Les crises à répétition achèvent de dissiper les rêves de « mondialisation heureuse » des économies post-industrielles ou en voie de désindustrialisation aggravée. La France d’Emmanuel Macron peut-elle sortir de sa « naïveté » et s’engager sur la voie d’une reconquête productive et technologique ?
Cet article est rédigé par Denis Bachelot, journaliste et essayiste, auteur de L’Islam, le Sexe et Nous (2009) et par Gilbert Pena, consultant en entreprise, ancien délégué général du Club du Small Business.
France vs Allemagne
L’Allemagne, nous dit l’économiste Julia Cagé, n’a pas hésité à massivement délocaliser sa production pour renforcer sa compétitivité.
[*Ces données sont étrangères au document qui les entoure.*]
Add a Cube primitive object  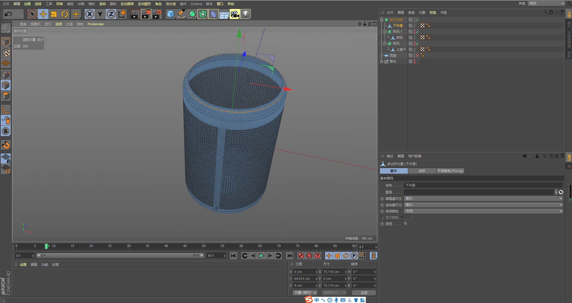170,14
Certes, mais jamais au point d’en perdre le contrôle!
Elle a d’abord choisi prioritairement son environnement proche, l’Europe de l’est, pour baisser ses coûts de production, et intégrer ces pays dans son espace économique « naturel ». Elle a toujours également maintenu ses productions les plus stratégiques et à plus forte valeur ajoutée sur son territoire; chacun peut faire la différence entre une délocalisation qui vise à s’implanter sur de nouveaux marchés, sans nécessairement réduire l’outil industriel domestique, et celle qui vise essentiellement à réduire les coûts de production. La France, dans le même temps, vendait ses fleurons industriels à la découpe.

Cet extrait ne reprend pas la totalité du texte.